Aku gak tahu harus senang apa sedih setelah
melihat ruangan UAS yang tertempel di papan pengumuman depan ruang guru. Cukup
lama aku memandangi kertas berisikan nama-nama itu. Pikiranku melayang entah ke
mana.
“Hei Mel! Lo di
ruang berapa?” Reni menghamburkan lamunanku.
“Ruang 6 nih. Lo di
mana Ren?” Tanyaku sembari tersenyum.
“Wah sama dong! Gue
juga di ruang 6, nanti belajar bareng ya sebelum UAS.” Katanya sembari melihat
daftar ruang UAS.
Aku mengangguk,
lalu mengikuti Reni menuju lab komputer untuk mengikuti pelajaran selanjutnya.
Aku dan Reni memang teman sekelas yang cukup dekat, kami sering belajar bersama
apabila mau ulangan.
“Melia, lo kenapa
sih bengong terus dari tadi?” Tanya Reni penasaran.
“Hah? Enggak
kenapa-kenapa kok.” Jawabku sembari tersenyum.
“Yakin?
Jangan-jangan lagi galau nih. Ayo cerita dong sama gue.” Reni selalu bisa
membujukku untuk bercerita padanya.
“Jangan tatap gue
dengan wajah memelas seperti itu.
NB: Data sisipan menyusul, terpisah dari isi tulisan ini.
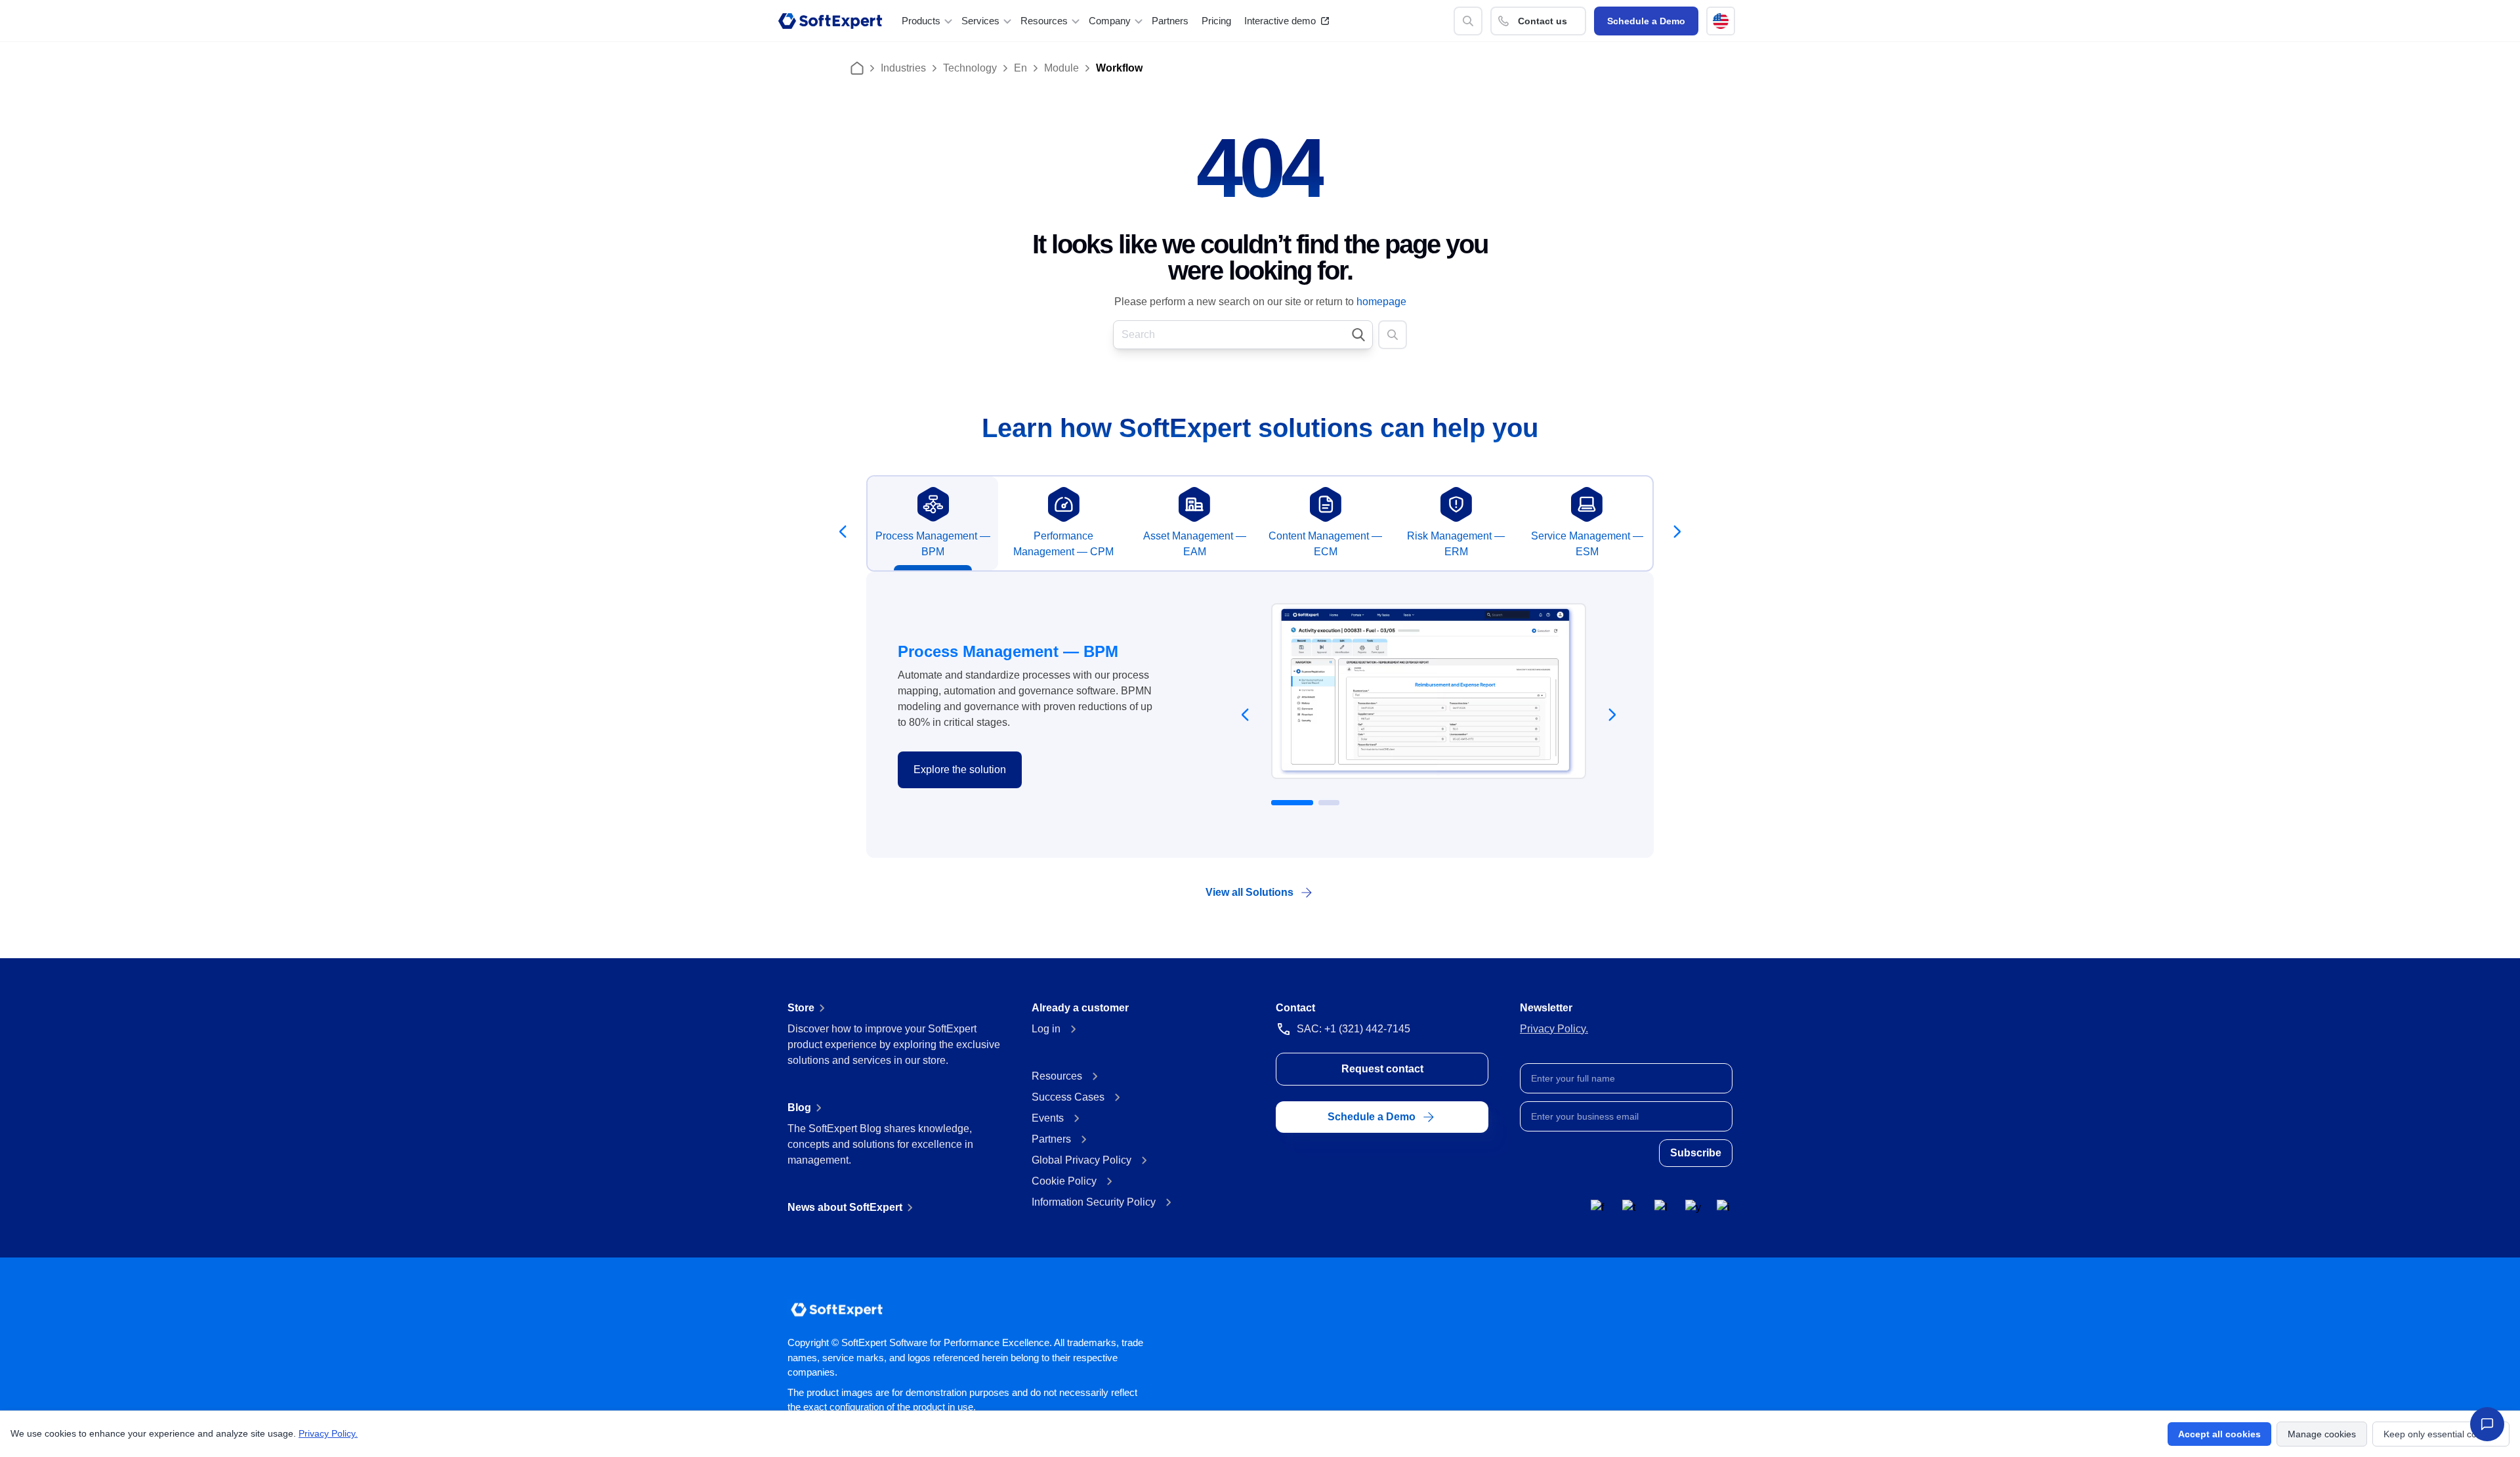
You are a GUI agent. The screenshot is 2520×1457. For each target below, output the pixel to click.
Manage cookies (2322, 1434)
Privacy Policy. (1554, 1028)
Lo selalu bisa memancing gue untuk cerita ya.
Hahaha…” Kataku dengan menyiptkan mata. “Kita satu ruang UAS sama Fendi.”
Jawabku lagi dengan nada datar.
“Loh? Bagus dong.
Kan lo demen banget liat senyuman dia. Hahaha…” Ledeknya. Aku terdiam sejenak.
Aku gak tahu harus
senang apa sedih. Aku akui, Fendi memiliki senyuman yang mampu menarik
perhatianku, namun aku merasa sedih karena takut tak bisa membatasi perasaanku.
Apalagi saat aku berada di dekatnya.
“Hei! Kok malah
diam?” Reni menepuk pundakku.
“Gue takut punya
perasaan kalo liat dia terus.” Jawabku pelan. “Gue takut sakit hati, karena gue
tau dia hanya menganggap gue sebatas teman.” Jelasku.
“Yaampun Melia, lo
ga boleh berpikir seperti itu. Harusnya lo jadiin dia sebagai penyemangat buat
belajar.” Nasihat Reni membukakan pikiranku.
Tak seharusnya aku
takut, karena Tuhan pasti punya maksud tertentu menempatkan aku satu ruang
dengan Fendi. Aku mengangguk sembari tersenyum, lalu memeluk Reni.